## What you will do
Set each record down exactly, excluding all images.

Dataset excerpts
++++++++++
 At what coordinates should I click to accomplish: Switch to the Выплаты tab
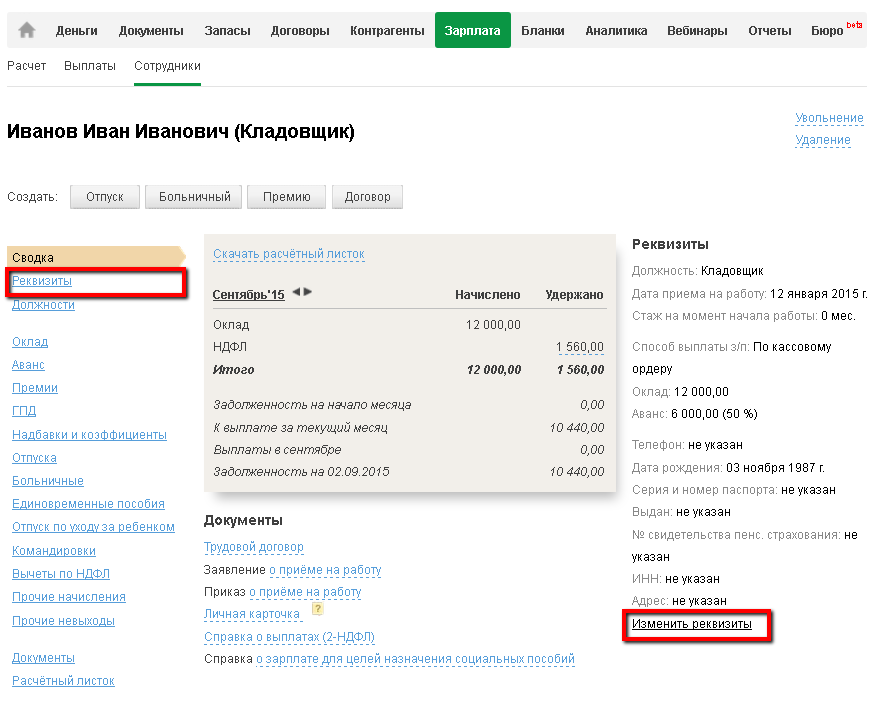[90, 66]
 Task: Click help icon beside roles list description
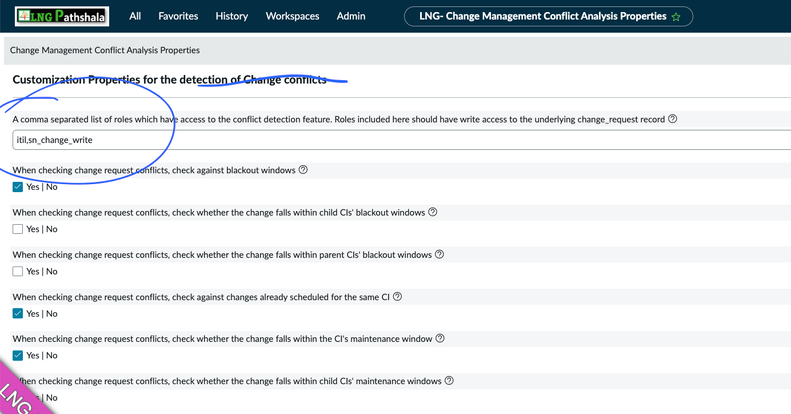point(673,119)
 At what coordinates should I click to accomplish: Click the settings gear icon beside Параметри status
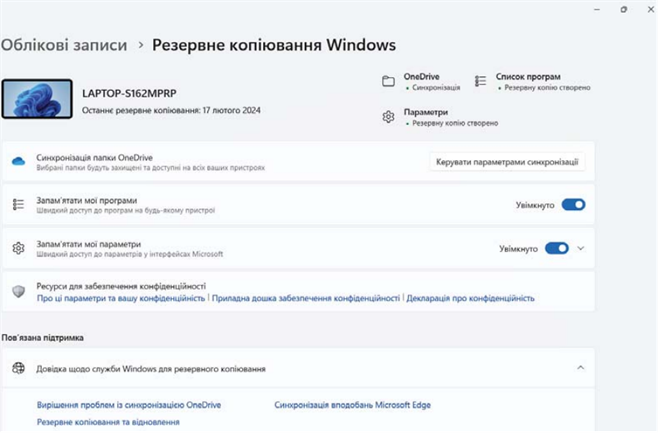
++++++++++
## Output for this task
 At what coordinates should I click to accomplish: Switch to the Выплаты tab
[90, 66]
 Task: Click help icon beside roles list description
point(673,119)
 At what coordinates should I click to accomplish: Click the settings gear icon beside Параметри status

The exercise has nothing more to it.